[SHORT PROBLEM] Copy every line of the material below without changing anything.

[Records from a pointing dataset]
* Begin *

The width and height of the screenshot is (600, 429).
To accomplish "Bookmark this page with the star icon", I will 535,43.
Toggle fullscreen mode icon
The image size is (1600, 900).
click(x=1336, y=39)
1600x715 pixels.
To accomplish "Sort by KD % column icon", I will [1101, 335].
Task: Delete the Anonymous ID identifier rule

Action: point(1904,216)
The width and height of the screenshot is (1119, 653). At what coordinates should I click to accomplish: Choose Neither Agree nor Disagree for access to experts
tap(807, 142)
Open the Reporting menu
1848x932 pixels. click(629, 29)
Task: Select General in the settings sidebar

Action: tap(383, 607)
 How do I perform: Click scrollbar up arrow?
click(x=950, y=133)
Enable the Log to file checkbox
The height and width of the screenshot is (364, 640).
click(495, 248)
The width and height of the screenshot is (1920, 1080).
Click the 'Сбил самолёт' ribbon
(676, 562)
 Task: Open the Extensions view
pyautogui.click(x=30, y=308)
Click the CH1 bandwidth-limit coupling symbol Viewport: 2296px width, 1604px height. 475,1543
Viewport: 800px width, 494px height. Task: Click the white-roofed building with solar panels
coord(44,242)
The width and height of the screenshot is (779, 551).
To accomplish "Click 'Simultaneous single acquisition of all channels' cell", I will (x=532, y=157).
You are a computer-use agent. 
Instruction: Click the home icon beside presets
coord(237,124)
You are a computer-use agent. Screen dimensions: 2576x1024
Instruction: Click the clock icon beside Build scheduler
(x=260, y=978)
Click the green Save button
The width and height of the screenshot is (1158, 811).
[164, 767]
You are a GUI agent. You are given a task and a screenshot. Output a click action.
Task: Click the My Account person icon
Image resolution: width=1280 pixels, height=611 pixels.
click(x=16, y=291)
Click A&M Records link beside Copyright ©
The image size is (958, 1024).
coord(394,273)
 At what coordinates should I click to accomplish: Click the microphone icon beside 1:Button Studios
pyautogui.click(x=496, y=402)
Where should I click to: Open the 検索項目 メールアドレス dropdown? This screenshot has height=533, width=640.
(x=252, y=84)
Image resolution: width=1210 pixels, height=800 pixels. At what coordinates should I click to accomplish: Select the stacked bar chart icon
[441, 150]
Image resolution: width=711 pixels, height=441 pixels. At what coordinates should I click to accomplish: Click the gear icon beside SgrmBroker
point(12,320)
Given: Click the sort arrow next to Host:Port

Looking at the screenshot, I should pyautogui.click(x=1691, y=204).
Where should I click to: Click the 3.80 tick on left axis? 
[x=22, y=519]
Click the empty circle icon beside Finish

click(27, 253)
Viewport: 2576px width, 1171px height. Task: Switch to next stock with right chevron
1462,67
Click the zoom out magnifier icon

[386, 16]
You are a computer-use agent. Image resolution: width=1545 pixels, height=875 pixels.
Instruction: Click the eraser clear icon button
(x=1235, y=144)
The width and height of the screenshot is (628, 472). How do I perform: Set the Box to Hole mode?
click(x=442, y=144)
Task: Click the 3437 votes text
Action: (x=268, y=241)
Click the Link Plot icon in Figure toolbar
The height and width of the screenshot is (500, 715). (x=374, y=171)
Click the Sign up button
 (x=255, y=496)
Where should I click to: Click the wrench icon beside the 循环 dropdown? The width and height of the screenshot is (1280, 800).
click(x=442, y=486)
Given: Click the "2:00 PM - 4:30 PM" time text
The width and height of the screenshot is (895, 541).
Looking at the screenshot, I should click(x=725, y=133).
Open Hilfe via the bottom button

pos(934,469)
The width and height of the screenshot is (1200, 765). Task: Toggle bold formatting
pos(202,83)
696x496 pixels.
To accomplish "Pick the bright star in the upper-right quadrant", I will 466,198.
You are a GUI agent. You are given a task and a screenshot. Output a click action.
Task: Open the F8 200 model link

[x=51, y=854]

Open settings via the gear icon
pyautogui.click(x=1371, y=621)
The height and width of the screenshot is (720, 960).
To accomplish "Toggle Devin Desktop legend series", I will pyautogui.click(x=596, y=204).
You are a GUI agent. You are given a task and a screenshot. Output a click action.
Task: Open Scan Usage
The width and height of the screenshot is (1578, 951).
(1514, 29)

* End *

[RESULT]
The width and height of the screenshot is (600, 429).
To accomplish "Bookmark this page with the star icon", I will 535,43.
Toggle fullscreen mode icon
The image size is (1600, 900).
click(x=1336, y=39)
1600x715 pixels.
To accomplish "Sort by KD % column icon", I will [1101, 335].
Task: Delete the Anonymous ID identifier rule

Action: point(1904,216)
The width and height of the screenshot is (1119, 653). At what coordinates should I click to accomplish: Choose Neither Agree nor Disagree for access to experts
tap(807, 142)
Open the Reporting menu
1848x932 pixels. click(629, 29)
Task: Select General in the settings sidebar

Action: tap(383, 607)
 How do I perform: Click scrollbar up arrow?
click(x=950, y=133)
Enable the Log to file checkbox
The height and width of the screenshot is (364, 640).
click(495, 248)
The width and height of the screenshot is (1920, 1080).
Click the 'Сбил самолёт' ribbon
(676, 562)
 Task: Open the Extensions view
pyautogui.click(x=30, y=308)
Click the CH1 bandwidth-limit coupling symbol Viewport: 2296px width, 1604px height. 475,1543
Viewport: 800px width, 494px height. Task: Click the white-roofed building with solar panels
coord(44,242)
The width and height of the screenshot is (779, 551).
To accomplish "Click 'Simultaneous single acquisition of all channels' cell", I will (x=532, y=157).
You are a computer-use agent. 
Instruction: Click the home icon beside presets
coord(237,124)
You are a computer-use agent. Screen dimensions: 2576x1024
Instruction: Click the clock icon beside Build scheduler
(x=260, y=978)
Click the green Save button
The width and height of the screenshot is (1158, 811).
[164, 767]
You are a GUI agent. You are given a task and a screenshot. Output a click action.
Task: Click the My Account person icon
Image resolution: width=1280 pixels, height=611 pixels.
click(x=16, y=291)
Click A&M Records link beside Copyright ©
The image size is (958, 1024).
coord(394,273)
 At what coordinates should I click to accomplish: Click the microphone icon beside 1:Button Studios
pyautogui.click(x=496, y=402)
Where should I click to: Open the 検索項目 メールアドレス dropdown? This screenshot has height=533, width=640.
(x=252, y=84)
Image resolution: width=1210 pixels, height=800 pixels. At what coordinates should I click to accomplish: Select the stacked bar chart icon
[441, 150]
Image resolution: width=711 pixels, height=441 pixels. At what coordinates should I click to accomplish: Click the gear icon beside SgrmBroker
point(12,320)
Given: Click the sort arrow next to Host:Port

Looking at the screenshot, I should pyautogui.click(x=1691, y=204).
Where should I click to: Click the 3.80 tick on left axis? 
[x=22, y=519]
Click the empty circle icon beside Finish

click(27, 253)
Viewport: 2576px width, 1171px height. Task: Switch to next stock with right chevron
1462,67
Click the zoom out magnifier icon

[386, 16]
You are a computer-use agent. Image resolution: width=1545 pixels, height=875 pixels.
Instruction: Click the eraser clear icon button
(x=1235, y=144)
The width and height of the screenshot is (628, 472). How do I perform: Set the Box to Hole mode?
click(x=442, y=144)
Task: Click the 3437 votes text
Action: (x=268, y=241)
Click the Link Plot icon in Figure toolbar
The height and width of the screenshot is (500, 715). (x=374, y=171)
Click the Sign up button
 (x=255, y=496)
Where should I click to: Click the wrench icon beside the 循环 dropdown? The width and height of the screenshot is (1280, 800).
click(x=442, y=486)
Given: Click the "2:00 PM - 4:30 PM" time text
The width and height of the screenshot is (895, 541).
Looking at the screenshot, I should click(x=725, y=133).
Open Hilfe via the bottom button

pos(934,469)
The width and height of the screenshot is (1200, 765). Task: Toggle bold formatting
pos(202,83)
696x496 pixels.
To accomplish "Pick the bright star in the upper-right quadrant", I will 466,198.
You are a GUI agent. You are given a task and a screenshot. Output a click action.
Task: Open the F8 200 model link

[x=51, y=854]

Open settings via the gear icon
pyautogui.click(x=1371, y=621)
The height and width of the screenshot is (720, 960).
To accomplish "Toggle Devin Desktop legend series", I will pyautogui.click(x=596, y=204).
You are a GUI agent. You are given a task and a screenshot. Output a click action.
Task: Open Scan Usage
The width and height of the screenshot is (1578, 951).
(1514, 29)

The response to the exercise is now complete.